Fair question. Let's check.

The fluctuation in the occupation number \(n_k\) around its most probable value turns out to be:

\[\langle n_k^2 \rangle - \langle n_k \rangle^2 = \langle n_k \rangle\]

So the fractional fluctuation is:

\[\frac{\langle n_k^2 \rangle - \langle n_k \rangle^2}{N^2} \sim \frac{1}{N}\]

For \(N = 10^{23}\)? The fluctuation is one part in \(10^{23}\). The most probable distribution isn't just the winner. It's the only contestant that matters. Every other distribution has measure essentially zero.

Huang puts it best: imagine all possible states of the gas with given \(N\) and \(E\) placed in a jar. Wearing a blindfold, you reach in and pull one out. You will get the Maxwell-Boltzmann distribution. Not "probably." Not "almost certainly." You will. The probability of pulling anything else is so small it makes winning the lottery look like a sure thing.

MD Connection

This is why equilibrium simulations work. Your NVT trajectory wanders through phase space, visiting one microstate after another. It doesn't need to visit every microstate. It doesn't even need to visit most of them. It just needs to visit a representative sample. And since essentially all microstates look like the Boltzmann distribution (the fluctuations are \(10^{-23}\)), any reasonable sample will give you the right averages. You'd have to be astronomically unlucky to sample a non-Boltzmann distribution. That's not a hope. It's a theorem.

Two roads, same destination¶

Let's recap what just happened.
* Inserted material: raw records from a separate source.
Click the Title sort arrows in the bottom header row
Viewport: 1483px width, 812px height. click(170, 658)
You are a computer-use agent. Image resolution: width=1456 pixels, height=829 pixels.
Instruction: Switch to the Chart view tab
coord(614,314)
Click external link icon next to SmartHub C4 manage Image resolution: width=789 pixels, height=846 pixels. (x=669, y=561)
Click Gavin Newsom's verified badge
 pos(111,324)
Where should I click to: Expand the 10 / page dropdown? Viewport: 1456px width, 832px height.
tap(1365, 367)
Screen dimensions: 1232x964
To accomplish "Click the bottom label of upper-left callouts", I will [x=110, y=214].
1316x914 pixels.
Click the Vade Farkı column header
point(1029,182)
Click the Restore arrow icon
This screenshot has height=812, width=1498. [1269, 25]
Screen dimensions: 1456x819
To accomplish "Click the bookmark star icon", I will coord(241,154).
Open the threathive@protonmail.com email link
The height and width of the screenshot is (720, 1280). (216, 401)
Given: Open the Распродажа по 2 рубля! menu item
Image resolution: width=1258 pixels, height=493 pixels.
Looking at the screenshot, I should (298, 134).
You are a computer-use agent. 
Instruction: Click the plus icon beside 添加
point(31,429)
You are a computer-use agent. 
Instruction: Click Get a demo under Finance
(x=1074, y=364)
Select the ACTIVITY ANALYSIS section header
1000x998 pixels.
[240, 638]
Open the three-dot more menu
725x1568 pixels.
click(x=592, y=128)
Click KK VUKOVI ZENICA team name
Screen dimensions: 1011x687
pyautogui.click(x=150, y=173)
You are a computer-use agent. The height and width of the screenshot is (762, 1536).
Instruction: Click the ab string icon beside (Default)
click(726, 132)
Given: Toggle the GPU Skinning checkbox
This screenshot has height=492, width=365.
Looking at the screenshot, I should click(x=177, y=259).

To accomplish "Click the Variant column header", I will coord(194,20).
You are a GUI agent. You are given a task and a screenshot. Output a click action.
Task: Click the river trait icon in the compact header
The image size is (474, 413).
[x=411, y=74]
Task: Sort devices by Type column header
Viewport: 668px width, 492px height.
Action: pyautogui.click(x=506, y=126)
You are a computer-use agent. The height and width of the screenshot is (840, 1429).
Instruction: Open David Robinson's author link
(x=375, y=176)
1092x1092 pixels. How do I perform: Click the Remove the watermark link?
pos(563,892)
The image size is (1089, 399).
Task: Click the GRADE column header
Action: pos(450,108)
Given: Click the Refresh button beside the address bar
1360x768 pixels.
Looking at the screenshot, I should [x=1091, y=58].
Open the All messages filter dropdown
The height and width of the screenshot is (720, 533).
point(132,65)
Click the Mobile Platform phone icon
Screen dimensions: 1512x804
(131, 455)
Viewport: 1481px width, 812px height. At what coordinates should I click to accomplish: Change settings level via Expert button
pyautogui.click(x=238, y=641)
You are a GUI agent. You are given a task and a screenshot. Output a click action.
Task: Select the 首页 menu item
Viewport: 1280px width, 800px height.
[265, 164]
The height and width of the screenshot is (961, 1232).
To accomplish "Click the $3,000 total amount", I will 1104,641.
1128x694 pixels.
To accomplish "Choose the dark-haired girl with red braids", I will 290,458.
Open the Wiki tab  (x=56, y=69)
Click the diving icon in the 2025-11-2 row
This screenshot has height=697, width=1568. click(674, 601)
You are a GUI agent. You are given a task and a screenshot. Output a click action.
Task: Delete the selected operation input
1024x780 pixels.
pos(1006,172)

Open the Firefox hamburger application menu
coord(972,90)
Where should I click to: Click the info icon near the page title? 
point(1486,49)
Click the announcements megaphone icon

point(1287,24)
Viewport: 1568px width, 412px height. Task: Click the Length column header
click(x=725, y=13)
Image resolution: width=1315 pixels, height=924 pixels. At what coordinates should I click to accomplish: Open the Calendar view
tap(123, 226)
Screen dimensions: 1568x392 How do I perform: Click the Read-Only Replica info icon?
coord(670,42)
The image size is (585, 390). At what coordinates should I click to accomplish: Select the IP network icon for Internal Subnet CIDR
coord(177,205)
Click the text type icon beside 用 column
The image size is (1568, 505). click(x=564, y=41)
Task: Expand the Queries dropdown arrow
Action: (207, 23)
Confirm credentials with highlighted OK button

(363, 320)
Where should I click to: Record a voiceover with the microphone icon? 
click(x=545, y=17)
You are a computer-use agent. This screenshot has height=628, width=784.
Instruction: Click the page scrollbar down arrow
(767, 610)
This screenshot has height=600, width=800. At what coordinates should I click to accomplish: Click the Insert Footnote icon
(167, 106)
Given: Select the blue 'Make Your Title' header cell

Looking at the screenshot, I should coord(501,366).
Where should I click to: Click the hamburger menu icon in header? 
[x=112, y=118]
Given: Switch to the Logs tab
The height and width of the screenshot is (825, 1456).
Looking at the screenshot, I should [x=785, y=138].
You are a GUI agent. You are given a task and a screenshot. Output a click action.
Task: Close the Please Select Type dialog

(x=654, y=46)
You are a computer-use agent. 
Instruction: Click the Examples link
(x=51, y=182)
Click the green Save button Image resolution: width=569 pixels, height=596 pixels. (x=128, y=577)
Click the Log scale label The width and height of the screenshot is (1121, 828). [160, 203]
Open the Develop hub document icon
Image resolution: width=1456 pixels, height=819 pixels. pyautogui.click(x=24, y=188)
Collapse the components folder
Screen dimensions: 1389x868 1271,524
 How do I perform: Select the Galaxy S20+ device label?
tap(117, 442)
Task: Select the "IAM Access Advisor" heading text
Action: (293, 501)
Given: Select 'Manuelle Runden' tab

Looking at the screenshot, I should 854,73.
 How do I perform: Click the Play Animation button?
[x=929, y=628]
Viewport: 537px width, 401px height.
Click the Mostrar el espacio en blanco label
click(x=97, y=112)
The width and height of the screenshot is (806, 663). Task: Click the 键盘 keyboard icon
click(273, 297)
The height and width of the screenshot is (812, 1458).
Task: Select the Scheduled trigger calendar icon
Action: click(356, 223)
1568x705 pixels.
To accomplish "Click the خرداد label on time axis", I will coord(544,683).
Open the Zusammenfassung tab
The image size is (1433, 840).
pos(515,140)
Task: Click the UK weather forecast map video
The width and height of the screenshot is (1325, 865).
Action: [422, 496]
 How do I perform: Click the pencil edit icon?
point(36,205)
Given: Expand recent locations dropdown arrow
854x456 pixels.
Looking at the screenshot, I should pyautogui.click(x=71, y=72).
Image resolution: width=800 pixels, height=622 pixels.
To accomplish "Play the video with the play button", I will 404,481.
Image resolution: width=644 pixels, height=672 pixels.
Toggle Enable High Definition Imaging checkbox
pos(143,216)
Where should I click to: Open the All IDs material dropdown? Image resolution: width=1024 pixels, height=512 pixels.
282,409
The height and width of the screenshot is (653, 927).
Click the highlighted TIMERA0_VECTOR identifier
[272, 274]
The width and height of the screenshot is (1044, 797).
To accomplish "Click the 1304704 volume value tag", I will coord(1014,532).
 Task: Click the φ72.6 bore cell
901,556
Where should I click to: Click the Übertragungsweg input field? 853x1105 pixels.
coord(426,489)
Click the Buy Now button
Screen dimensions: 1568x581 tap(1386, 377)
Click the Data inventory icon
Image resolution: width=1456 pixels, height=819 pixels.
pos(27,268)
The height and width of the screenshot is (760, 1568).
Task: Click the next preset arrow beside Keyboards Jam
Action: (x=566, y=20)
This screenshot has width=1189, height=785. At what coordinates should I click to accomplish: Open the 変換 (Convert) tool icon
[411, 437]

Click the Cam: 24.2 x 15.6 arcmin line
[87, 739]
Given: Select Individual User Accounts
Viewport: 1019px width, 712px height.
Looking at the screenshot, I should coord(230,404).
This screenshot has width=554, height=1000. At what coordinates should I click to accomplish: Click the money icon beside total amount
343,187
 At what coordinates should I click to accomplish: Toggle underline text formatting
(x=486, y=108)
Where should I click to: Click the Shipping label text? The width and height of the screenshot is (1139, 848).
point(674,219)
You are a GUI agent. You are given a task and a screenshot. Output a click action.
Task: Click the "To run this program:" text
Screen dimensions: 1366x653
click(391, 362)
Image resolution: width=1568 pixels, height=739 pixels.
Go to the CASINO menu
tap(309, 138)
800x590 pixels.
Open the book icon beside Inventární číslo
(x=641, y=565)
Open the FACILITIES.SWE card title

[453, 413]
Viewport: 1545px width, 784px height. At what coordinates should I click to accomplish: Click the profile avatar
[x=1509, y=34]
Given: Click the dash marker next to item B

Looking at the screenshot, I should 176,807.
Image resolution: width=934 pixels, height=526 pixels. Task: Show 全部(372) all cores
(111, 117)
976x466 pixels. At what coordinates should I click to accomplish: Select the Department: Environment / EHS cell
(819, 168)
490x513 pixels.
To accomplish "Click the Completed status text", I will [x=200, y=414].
We derived the MB distribution two completely different ways:

	Section 4.2	Section 4.3
Starting point	Boltzmann transport equation	Microcanonical ensemble (equal a priori probability)
Key input	Collisions conserve energy and momentum	Count arrangements, maximize \(\Omega\)
Method	Solve functional equation	Lagrange multipliers + Stirling
Result	\(f_0 \propto e^{-p^2/2mk_BT}\)	\(\bar{n}_i \propto e^{-\epsilon_i/k_BT}\)
Needs interactions?	Yes (collisions must happen)	No (just counting)

Same answer. That's not a coincidence. The Boltzmann factor is the answer to "what does equilibrium look like for a classical system?" It doesn't matter how you ask the question.

Takeaway¶

The Boltzmann factor \(e^{-\epsilon/k_BT}\) isn't a model. It isn't an approximation. It's what you get when you count the number of ways to distribute particles across energy levels and pick the arrangement with the most ways. And that arrangement doesn't just win. It wins so completely that for \(10^{23}\) particles, literally nothing else exists. That's why your simulations sample Boltzmann-weighted states. Not because the thermostat is clever. Because there's nothing else to sample.

Check Your Understanding

Stirling's approximation needs large \(n\). But some cells will definitely have \(n_i = 0\) or \(n_i = 1\). So why doesn't the whole derivation fall apart for a real system?
You have a tiny system: 100 particles. The fluctuations around the most probable distribution are now \(\sim 1\%\), not \(10^{-23}\). Does the "most probable distribution wins by a landslide" argument still hold, or could other distributions actually matter here?
We got the Boltzmann factor two completely different ways: collision dynamics in 4.2, pure counting in 4.3. Two roads, same \(e^{-\epsilon/k_BT}\). What does that tell you about the Boltzmann factor? Is it a property of gases, or something deeper?
The Lagrange multiplier \(\beta\) exists because we forced total energy to be fixed at \(E\). What if you just... didn't? Drop the energy constraint entirely. What happens to the distribution?